EXTRACTO DEL DOCUMENTO |
* * * *

En cuanto al Mensaje desde La Habana…, hay que subrayar, ante todo, que se trata de intelectuales y artistas cuya obra, en la inmensa mayoría de los casos, prestigia a la cultura cubana. Apunto esto porque para mí está muy clara la distinción entre el autor y su obra. Entre ellas, hay firmas que no sorprenden, dado que se trata de intelectuales que son, al mismo tiempo, funcionarios del régimen. En esos casos funciona, sin dudas, la disciplina de partido. Otras firmas no dudo que hayan sido actos de honrada adhesión al texto. Si algo soñamos los cubanos es una patria donde todos tengan el derecho a expresar libremente sus ideas, y que nadie sea encarcelado por hacer públicas las suyas, algo que, contradictoriamente, aceptan de forma tácita los firmantes del "mensaje" cubano. En el resto de las firmas puede que haya una gradación que va desde la histeria bélica inducida hasta el cinismo. Si alguien lee hoy la prensa cubana, y sólo la prensa cubana, única a la que tienen acceso los ciudadanos de la Isla, la impresión es que los portaaviones norteamericanos están fondeados a la vista del Morro, y que la invasión es inminente. Puede que eso compulse a algunos a adherirse a una (i)lógica de plaza sitiada, ignorantes de que Bush y Rumsfeld han descartado categóricamente una acción militar contra Cuba, y que las denostadas organizaciones del exilio se han manifestado, mayoritariamente, contra cualquier iniciativa bélica. En otros casos funciona, simplemente, la conveniencia. Negarse a firmar en Cuba un "mensaje" de esta naturaleza, si eres compulsado a ello, entraña riesgos para las carreras profesionales que muchos escritores y artistas no están dispuestos a correr. El más obvio es que de repente todos tus permisos de salida (un cubano necesita la autorización del Gobierno para viajar) se traspapelen, se demoren o nunca lleguen, haciendo que el artista pierda conciertos, conferencias, exposiciones, que constituyen sus medios de vida; quedando degradado, de hecho, a cubano de a pie, a merced del racionamiento. No es nada nueva esa actitud. Ya es casi "normal", en la lógica de la doble moral, que ese intelectual presuntamente "orgánico" reconozca en petit comité que firmó tal manifiesto o hizo tal declaración porque "no le quedaba más remedio", aunque aquí, entre nosotros, reconozca todo lo contrario. Ni es raro que en privado te abrace en Madrid quien horas más tarde te negará el saludo en público.

* * * *

LISTADO |
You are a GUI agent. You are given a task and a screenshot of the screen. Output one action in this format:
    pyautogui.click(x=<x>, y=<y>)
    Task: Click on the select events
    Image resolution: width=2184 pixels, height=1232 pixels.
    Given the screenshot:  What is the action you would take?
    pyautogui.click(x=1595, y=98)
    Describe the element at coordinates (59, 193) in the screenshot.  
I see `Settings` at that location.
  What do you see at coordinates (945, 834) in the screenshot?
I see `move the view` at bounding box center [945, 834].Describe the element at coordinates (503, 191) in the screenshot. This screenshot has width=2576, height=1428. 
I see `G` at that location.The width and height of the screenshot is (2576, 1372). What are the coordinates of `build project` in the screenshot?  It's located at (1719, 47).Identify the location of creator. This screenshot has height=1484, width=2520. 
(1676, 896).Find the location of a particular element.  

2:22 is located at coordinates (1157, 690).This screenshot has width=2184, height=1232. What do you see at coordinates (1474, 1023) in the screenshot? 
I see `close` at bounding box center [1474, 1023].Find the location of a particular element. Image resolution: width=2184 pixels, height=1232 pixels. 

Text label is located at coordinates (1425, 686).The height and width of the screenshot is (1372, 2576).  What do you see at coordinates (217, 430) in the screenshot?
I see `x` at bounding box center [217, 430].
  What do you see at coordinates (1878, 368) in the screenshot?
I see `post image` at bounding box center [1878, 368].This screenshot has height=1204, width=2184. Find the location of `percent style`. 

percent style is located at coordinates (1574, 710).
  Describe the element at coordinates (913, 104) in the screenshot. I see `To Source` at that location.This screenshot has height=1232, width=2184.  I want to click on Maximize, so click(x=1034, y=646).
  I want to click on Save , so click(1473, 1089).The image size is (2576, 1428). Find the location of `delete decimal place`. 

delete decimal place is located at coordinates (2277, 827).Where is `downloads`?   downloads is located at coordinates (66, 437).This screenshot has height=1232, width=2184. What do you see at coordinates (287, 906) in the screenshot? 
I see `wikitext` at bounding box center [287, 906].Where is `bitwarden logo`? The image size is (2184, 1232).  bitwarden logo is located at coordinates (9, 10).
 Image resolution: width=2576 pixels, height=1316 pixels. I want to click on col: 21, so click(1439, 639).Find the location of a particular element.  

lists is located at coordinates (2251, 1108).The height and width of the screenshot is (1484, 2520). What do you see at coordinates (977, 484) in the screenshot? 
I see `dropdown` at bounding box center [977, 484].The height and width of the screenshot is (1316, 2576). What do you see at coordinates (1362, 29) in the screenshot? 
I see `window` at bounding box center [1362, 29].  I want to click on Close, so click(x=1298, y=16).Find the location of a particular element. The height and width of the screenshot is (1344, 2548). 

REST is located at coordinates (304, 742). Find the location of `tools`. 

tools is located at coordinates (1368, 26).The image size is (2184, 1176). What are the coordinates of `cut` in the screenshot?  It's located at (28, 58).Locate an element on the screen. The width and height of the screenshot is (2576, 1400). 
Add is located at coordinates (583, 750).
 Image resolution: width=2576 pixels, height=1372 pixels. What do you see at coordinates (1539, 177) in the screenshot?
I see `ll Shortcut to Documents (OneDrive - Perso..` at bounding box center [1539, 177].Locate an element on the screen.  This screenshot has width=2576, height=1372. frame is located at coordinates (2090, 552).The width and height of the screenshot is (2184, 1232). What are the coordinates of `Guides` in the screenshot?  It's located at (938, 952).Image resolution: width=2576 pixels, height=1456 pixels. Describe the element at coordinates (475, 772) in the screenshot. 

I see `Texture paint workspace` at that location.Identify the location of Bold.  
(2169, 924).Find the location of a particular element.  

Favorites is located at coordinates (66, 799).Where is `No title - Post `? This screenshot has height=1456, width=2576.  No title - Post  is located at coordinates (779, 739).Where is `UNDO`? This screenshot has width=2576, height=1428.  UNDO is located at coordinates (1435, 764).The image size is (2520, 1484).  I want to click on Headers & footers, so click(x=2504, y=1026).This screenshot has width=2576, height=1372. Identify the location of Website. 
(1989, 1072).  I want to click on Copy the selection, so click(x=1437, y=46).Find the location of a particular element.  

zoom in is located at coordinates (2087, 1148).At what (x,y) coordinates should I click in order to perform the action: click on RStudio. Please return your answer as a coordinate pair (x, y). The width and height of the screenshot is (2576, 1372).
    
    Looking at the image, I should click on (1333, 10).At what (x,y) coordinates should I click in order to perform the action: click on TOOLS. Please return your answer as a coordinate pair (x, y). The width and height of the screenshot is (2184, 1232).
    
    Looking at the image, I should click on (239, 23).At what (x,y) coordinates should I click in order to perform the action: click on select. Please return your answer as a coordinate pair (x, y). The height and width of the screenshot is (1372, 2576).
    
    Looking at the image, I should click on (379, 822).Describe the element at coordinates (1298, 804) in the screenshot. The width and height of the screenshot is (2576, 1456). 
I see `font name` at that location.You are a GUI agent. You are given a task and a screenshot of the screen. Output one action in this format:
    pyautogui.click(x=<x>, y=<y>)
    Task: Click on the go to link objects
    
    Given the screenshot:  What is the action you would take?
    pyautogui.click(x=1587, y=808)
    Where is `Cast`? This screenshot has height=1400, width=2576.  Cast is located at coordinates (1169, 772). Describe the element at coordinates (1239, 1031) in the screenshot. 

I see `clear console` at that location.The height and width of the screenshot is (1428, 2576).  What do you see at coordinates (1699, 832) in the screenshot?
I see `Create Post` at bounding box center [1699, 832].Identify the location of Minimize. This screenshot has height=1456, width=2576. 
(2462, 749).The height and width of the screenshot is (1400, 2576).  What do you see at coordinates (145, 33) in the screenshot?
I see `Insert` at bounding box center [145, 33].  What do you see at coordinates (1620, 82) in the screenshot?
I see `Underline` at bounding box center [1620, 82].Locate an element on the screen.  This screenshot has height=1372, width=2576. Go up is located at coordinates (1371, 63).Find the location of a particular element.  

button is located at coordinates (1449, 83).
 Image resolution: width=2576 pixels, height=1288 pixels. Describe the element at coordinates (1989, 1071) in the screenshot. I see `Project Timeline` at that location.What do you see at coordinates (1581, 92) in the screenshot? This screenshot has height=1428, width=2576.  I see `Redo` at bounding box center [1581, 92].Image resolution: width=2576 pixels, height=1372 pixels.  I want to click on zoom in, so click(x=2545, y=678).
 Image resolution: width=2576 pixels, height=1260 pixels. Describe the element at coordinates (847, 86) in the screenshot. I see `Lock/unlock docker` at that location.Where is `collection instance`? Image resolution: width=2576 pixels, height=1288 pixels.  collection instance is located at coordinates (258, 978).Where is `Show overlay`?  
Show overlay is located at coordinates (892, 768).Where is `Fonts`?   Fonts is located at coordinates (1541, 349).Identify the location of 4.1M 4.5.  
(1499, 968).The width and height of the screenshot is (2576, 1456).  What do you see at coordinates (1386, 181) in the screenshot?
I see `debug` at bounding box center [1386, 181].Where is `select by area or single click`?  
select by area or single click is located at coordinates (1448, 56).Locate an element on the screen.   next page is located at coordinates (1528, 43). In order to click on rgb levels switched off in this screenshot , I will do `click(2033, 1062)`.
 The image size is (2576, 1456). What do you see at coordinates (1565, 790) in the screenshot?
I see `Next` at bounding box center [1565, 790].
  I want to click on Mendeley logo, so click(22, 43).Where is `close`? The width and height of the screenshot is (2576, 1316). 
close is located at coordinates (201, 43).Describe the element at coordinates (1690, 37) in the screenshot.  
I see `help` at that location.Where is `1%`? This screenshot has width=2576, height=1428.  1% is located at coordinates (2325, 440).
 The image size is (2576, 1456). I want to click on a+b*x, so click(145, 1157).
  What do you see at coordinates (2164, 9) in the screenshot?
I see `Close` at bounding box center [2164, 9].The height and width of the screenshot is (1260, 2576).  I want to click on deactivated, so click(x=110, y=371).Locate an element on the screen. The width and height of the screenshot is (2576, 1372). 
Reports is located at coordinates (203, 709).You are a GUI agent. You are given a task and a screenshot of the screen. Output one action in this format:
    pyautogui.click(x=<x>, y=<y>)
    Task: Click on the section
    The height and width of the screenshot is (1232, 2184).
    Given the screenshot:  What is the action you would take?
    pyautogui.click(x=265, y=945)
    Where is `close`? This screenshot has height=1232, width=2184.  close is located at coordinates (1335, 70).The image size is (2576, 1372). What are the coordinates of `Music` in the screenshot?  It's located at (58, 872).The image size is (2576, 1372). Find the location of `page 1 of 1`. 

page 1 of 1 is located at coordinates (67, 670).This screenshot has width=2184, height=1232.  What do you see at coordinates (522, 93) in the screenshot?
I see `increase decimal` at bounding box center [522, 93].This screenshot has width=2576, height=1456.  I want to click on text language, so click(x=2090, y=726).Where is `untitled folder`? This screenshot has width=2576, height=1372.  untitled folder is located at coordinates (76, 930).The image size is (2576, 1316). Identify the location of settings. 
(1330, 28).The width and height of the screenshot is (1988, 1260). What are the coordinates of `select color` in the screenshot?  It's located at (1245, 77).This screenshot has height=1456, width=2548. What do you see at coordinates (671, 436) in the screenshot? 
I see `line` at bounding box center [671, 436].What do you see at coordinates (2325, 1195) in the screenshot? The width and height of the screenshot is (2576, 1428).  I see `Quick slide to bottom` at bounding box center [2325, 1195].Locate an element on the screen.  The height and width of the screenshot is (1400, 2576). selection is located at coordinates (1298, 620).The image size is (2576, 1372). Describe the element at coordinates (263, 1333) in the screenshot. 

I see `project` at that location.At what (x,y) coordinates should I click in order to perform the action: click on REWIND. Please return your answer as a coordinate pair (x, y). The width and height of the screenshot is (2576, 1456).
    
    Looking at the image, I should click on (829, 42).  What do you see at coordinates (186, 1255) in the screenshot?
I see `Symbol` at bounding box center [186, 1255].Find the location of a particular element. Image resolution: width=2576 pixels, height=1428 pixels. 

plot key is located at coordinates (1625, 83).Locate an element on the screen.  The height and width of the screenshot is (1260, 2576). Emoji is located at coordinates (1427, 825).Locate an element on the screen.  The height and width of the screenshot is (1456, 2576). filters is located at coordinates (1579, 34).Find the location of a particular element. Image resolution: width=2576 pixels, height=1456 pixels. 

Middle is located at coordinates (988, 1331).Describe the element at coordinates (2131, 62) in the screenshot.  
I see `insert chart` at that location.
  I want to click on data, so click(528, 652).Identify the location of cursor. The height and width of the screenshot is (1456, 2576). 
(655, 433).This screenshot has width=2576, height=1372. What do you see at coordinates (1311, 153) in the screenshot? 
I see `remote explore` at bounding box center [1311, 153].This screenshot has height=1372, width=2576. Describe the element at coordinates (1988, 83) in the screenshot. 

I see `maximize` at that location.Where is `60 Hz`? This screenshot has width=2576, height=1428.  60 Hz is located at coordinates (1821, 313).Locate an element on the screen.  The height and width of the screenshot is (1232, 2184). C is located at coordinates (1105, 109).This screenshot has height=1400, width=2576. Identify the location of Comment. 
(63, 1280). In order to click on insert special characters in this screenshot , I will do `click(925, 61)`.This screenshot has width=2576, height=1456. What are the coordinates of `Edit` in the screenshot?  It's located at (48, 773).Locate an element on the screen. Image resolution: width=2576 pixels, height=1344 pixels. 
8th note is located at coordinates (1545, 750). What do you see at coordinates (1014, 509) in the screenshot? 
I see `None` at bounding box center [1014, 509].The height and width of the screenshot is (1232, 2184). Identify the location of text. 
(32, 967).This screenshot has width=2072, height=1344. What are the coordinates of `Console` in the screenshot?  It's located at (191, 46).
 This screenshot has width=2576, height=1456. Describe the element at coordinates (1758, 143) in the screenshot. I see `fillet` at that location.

* * * *

ENUNCIADO DEL EJERCICIO |
Según el extracto del documento, ¿qué necesita un cubano para viajar?

RESPUESTA AL PROBLEMA |
La autorización del Gobierno.